Pero no fue sino hasta la mañana siguiente, en las horas previas a las inauguraciones que abrirían el Festival Cultural Zacatecas 2010, número 24, cuando Mazal, alrededor de la mesa del desayuno, en el hotel en el que se hospedaban los artistas mundiales invitados, más que actualizarnos en su vida, nos la regaló. En él, regalar su historia es ofrecer otra sonrisa, una especie de mecedora o de chal.

Después de varias exposiciones internacionales, dos divorcios, también internacionales, y tras la separación de una brasileña, relato de acontecimientos, los de orden cohabitacional, que lleva al pintor a mover la cabeza de izquierda a derecha, como si rechazara el recuerdo porque a él mismo le pareciera insoportable, nos contó que un buen día, cansado de experimentar o de fracasar o de ambas cosas, decidió volver a sus raíces mexicanas, como si el dolor y los líos acumulados y embrollados en su experiencia se debieran a que se hubiera alejado de ellas, y atreverse a volver a empezar. Para lograrlo, urdió un plan.

Propuso a sus amigos que, al que le presentara a la mujer definitiva de su vida, le regalaría el cuadro más valioso de su obra. Y ellos aceptaron el juego y se lanzaron a encontrar a la mujer mexicana ideal de Mazal. A su vez, él se lanzó a conocer, de una u otra forma, a cuanta mujer le fue presentada, a las que se exigió juzgar con honestidad. Quería ganar, por más que estaba dispuesto a perder si no encontraba de veras a la mujer de su vida.

Finalmente, una amiga le presentó a Fabiola González, de quien destacó los ojos verdes y la sensibilidad al arte.

Como para esos momentos Mazal vivía en Nueva York y Fabiola en la ciudad de México, la presentación fue por escrito, vía Internet. Además, con ese encuentro bastó, pues, tras apenas las primeras frases intercambiadas, sin más rodeos Mazal le preguntó a Fabiola si quería casarse con él y Fabiola le contestó que sí.

Durante dos semanas se escribieron varias veces al día, hasta que, incapaz de aguantar más la espera, Ricardo vino por Fabiola. La última prueba que le tendió antes de verse en persona fue en torno a los celos, pues la tentó al preguntarle si estaba dispuesta a pasar con él el resto de sus días aun cuando a él lo acompañara Lupe, a quien no identificó más. Fabiola confirmó su aceptación incondicional, previo a ver que Lupe era una vaca mecánica con la que Mazal franqueó la aduana y se encaminó hacia Fabiola.

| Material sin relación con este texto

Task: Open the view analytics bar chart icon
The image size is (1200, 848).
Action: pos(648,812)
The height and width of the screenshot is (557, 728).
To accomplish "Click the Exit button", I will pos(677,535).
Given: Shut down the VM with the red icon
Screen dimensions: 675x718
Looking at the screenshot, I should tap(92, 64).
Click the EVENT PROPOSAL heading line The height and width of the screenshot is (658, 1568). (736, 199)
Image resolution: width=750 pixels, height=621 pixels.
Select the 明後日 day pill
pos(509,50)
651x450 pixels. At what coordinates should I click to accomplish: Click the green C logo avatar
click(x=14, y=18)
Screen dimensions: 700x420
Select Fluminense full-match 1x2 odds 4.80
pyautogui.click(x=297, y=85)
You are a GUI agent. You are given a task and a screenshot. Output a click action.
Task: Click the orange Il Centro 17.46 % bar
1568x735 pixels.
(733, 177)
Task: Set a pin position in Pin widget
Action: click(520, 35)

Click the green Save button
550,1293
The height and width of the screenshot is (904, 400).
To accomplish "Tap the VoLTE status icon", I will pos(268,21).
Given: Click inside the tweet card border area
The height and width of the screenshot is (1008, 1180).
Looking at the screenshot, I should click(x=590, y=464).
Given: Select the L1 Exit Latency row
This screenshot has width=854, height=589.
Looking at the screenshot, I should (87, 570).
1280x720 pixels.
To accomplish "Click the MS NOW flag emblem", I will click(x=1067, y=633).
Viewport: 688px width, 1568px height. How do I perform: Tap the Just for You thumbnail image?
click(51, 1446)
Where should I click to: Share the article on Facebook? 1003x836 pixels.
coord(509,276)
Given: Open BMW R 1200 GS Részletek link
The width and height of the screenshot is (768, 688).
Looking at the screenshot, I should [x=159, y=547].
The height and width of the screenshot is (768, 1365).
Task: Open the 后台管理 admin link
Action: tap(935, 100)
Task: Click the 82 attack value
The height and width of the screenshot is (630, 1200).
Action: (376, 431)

De parte de Fabiola, Mazal fue sometido a dos pruebas, que pasó. La del padre de ella, charro, que tras verlo espetó: Este señor, judío, bohemio, no vuelve a poner un pie en esta casa, y la de la abuela materna de ella, una vasca que lo observó desde su silla de ruedas para, a solas con la nieta, advertirle: No cometas el error que yo cometí. Viví infeliz por casarme con tu abuelo, al que nunca quise, y no con el escultor de San Sebastián del que estuve enamorada toda mi vida, y con el que, por respeto al deseo de mi padre, no me fugué.

Mazal y Fabiola tienen 10 años de casados y dos hijas preciosas, Julia y Sofía.